BEGIN Document text
Much Better Fiscal Situation Than It Would Appear From a Quick Glance at the Press Release — See Editor’s Note
SACRAMENTO – State Controller John Chiang today released his monthly report covering California’s cash balance, receipts and disbursements in March. Total receipts for the month were $370 million lower — a 5.8 percent drop — than estimates found in the governor’s proposed 2011-12 State Budget.
“The State’s cash position actually worsened by $370 million in March, despite very strong income tax collections,” said Chiang. “California’s economic recovery is clearly underway but is threatened by a budget gridlock that could halt job-producing public works projects, further erode the State’s credit ratings, and delay billions of dollars in payments.”
Sales taxes were up $9.7 million (0.5 percent) in March, and personal income taxes came in $1.2 billion above (144.7 percent) estimates. The drop in revenues was caused by corporate taxes, which were down $387.6 million (-19.7 percent), and the cancelled sale and lease-back of State properties that was slated to generate $1.2 billion in March.
END Document text
BEGIN Supplied entries
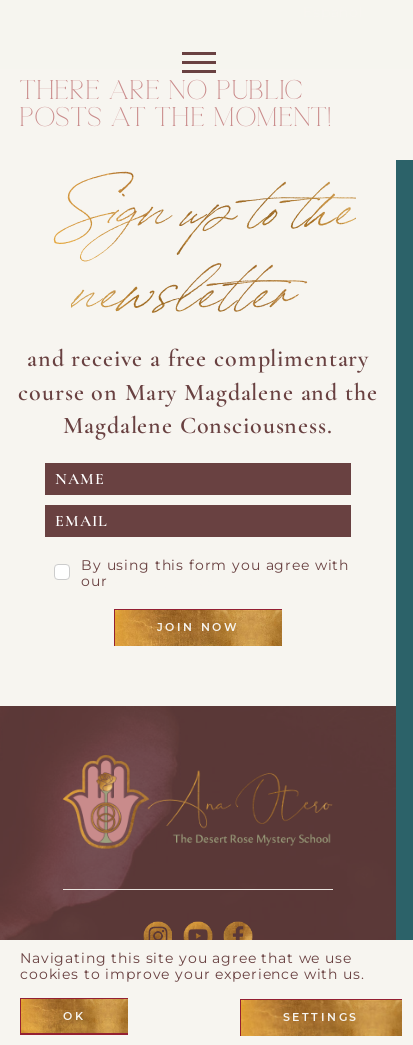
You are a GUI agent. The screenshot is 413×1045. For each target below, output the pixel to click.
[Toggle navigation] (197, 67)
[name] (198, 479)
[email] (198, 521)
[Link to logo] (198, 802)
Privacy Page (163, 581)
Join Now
END Supplied entries
In the press release on California's March cash report, rewrite the paragraph beginning "Sales taxes were up" as a short bulleted list that keeps its figures.

- Sales taxes: up $9.7 million (0.5 percent) in March
- Personal income taxes: $1.2 billion (144.7 percent) above estimates
- Causes of the revenue drop:
  - Corporate taxes down $387.6 million (-19.7 percent)
  - The cancelled sale and lease-back of State properties, which was slated to generate $1.2 billion in March